+++ MATERIAL FOR THE TASK +++
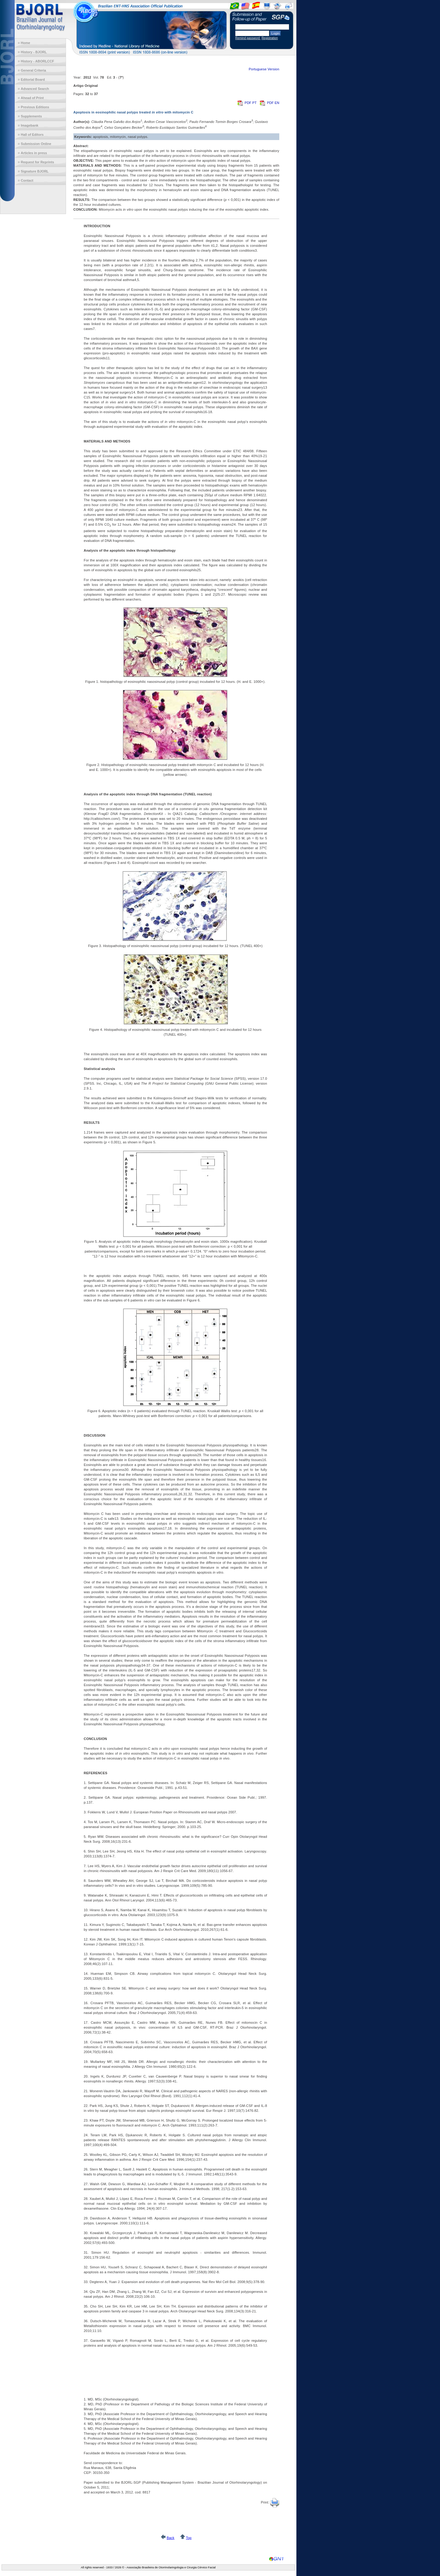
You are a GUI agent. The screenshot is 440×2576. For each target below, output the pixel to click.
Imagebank (29, 125)
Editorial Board (33, 79)
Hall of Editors (32, 134)
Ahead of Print (32, 98)
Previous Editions (35, 107)
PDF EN (269, 103)
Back (170, 2538)
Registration (270, 38)
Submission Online (36, 144)
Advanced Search (35, 89)
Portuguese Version (264, 69)
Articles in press (34, 153)
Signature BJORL (35, 171)
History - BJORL (34, 52)
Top (188, 2538)
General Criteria (33, 70)
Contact (27, 180)
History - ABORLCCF (37, 61)
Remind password (248, 38)
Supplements (31, 116)
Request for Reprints (37, 162)
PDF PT (247, 103)
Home (25, 43)
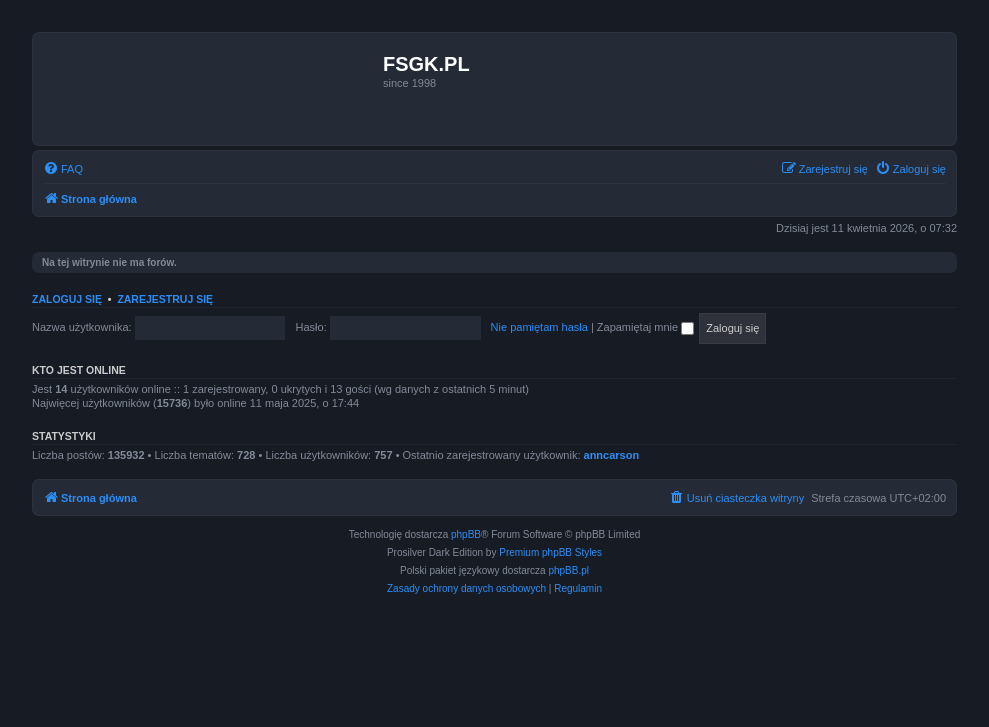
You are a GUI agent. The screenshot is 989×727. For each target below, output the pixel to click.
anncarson (612, 455)
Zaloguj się (67, 299)
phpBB (466, 534)
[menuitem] (63, 169)
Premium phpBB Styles (550, 552)
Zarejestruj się (165, 299)
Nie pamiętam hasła (539, 327)
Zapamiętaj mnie (645, 327)
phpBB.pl (568, 570)
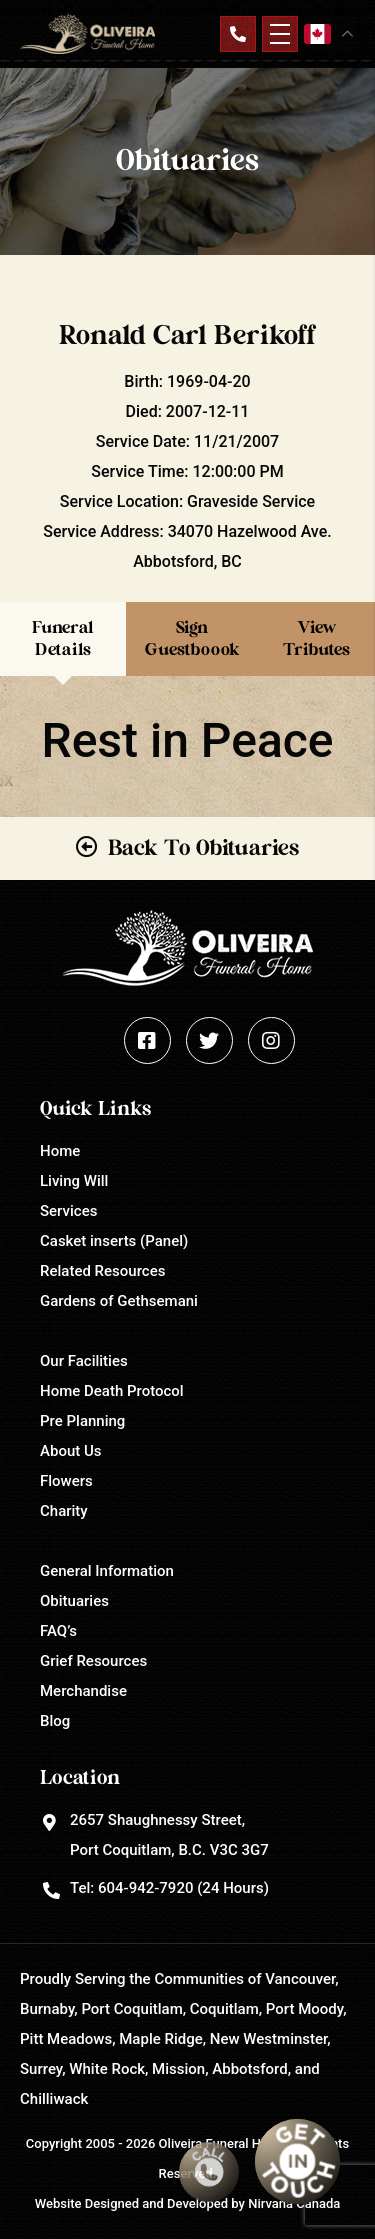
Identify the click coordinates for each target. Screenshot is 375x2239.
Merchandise (83, 1691)
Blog (55, 1721)
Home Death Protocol (112, 1391)
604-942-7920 (145, 1888)
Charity (64, 1511)
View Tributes (316, 638)
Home (60, 1151)
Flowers (66, 1481)
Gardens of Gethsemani (119, 1301)
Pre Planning (82, 1421)
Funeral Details (63, 638)
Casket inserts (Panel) (114, 1241)
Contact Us (238, 34)
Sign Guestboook (192, 638)
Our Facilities (84, 1361)
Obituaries (74, 1601)
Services (68, 1211)
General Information (107, 1571)
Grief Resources (93, 1661)
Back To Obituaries (203, 848)
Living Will (74, 1181)
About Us (71, 1451)
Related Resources (102, 1271)
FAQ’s (58, 1631)
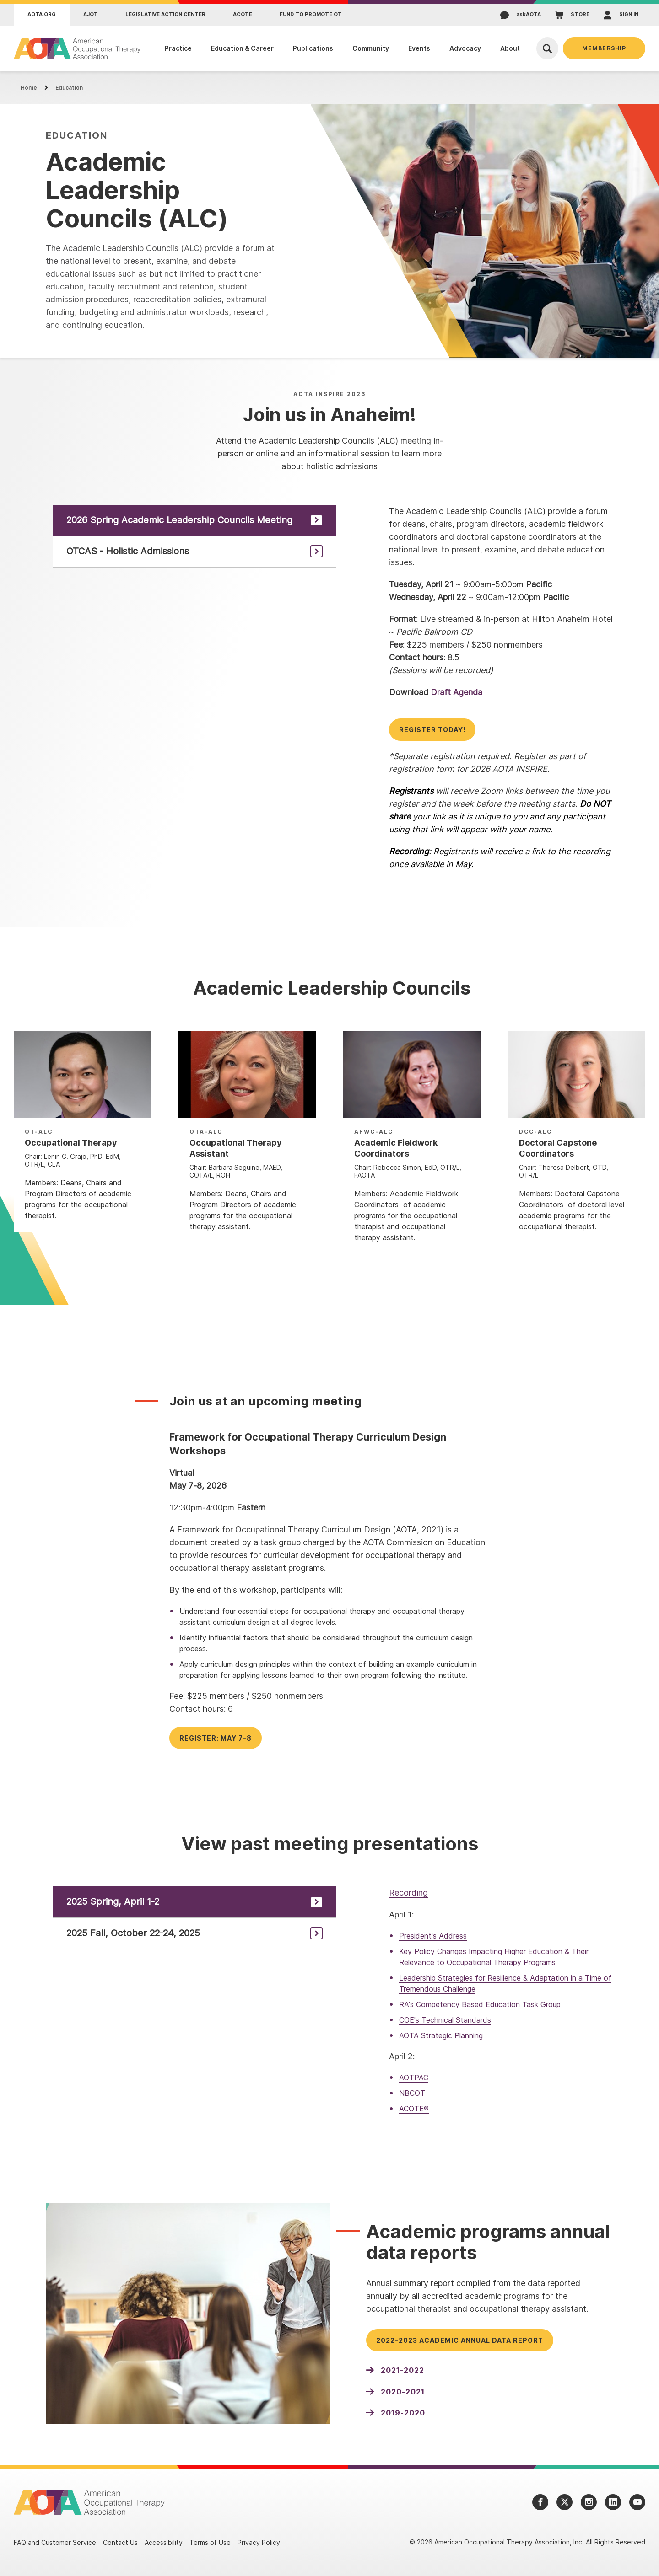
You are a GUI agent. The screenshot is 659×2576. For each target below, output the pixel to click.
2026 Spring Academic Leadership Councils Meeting (179, 519)
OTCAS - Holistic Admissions (127, 551)
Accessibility (164, 2542)
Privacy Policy (259, 2542)
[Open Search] (547, 48)
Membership (604, 48)
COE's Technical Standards (445, 2019)
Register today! (432, 730)
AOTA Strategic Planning (441, 2035)
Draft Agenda (456, 692)
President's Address (433, 1935)
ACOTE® (414, 2108)
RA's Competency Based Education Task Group (480, 2004)
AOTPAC (413, 2077)
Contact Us (120, 2542)
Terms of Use (210, 2542)
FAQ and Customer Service (55, 2542)
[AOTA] (77, 48)
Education (69, 87)
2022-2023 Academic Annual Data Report (459, 2340)
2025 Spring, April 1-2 (112, 1901)
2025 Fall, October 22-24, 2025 (133, 1933)
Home (29, 87)
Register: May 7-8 (215, 1738)
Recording (408, 1892)
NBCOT (412, 2093)
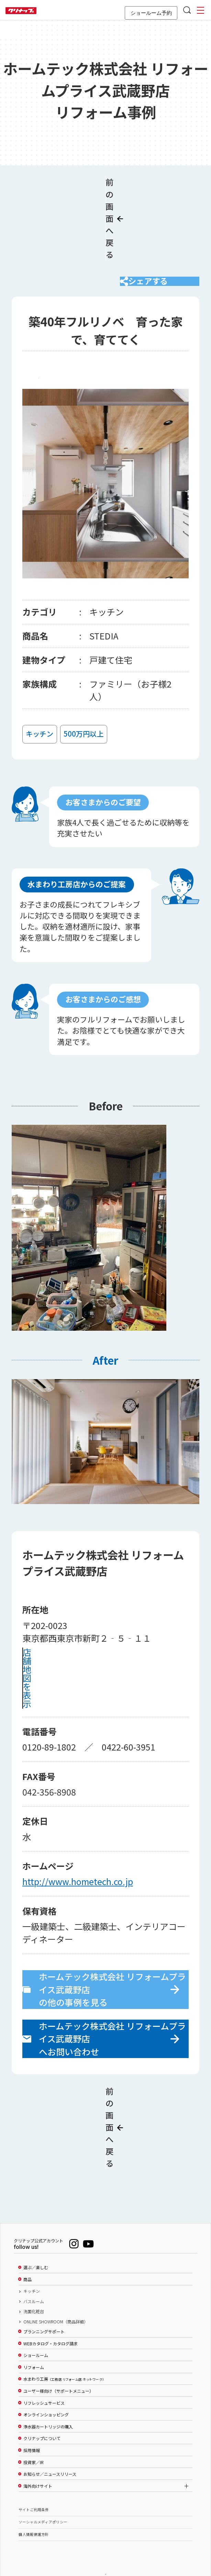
+++
§ WHAT YOU NEED TO DO
Rescale everything from the line containing "Top (188, 2538)" down to the line containing "FAQ’s (58, 1631)", both ends included. Write those lines out again, requests too, with every answer coordinate multiplied by 2 and rounded to a whole number (halves up), and leave the pictures out.

§ COMPLETE RESPONSE
Top (376, 5076)
General Criteria (66, 140)
Contact (54, 360)
History - ABORLCCF (74, 122)
Remind password (496, 76)
Supplements (62, 232)
Request for Reprints (74, 324)
PDF PT (494, 206)
Home (50, 86)
You are a GUI agent. The screenshot is 989×727. For each target below, output the pixel to click.
anncarson (1224, 910)
Zaloguj się (134, 598)
phpBB (932, 1068)
[menuitem] (126, 338)
Premium phpBB Styles (1100, 1104)
Zarejestruj się (330, 598)
Nie pamiętam hasła (1078, 654)
Zapamiętaj mnie (1290, 654)
phpBB.pl (1136, 1140)
Identify the click coordinates for each target. Screenshot is 375x2239.
Merchandise (166, 3382)
Blog (110, 3442)
Home Death Protocol (224, 2782)
604-942-7920 (290, 3776)
Charity (128, 3022)
View Tributes (632, 1276)
Home (120, 2302)
Flowers (132, 2962)
Gardens of Gethsemani (238, 2602)
Pre Planning (164, 2842)
Funeral Details (126, 1276)
Casket inserts (Panel) (228, 2482)
Contact Us (476, 68)
Sign Guestboook (384, 1276)
Our Facilities (168, 2722)
Obituaries (148, 3202)
Services (136, 2422)
General Information (214, 3142)
Grief Resources (186, 3322)
Back To Obituaries (406, 1696)
Living Will (148, 2362)
About Us (142, 2902)
Related Resources (204, 2542)
FAQ’s (116, 3262)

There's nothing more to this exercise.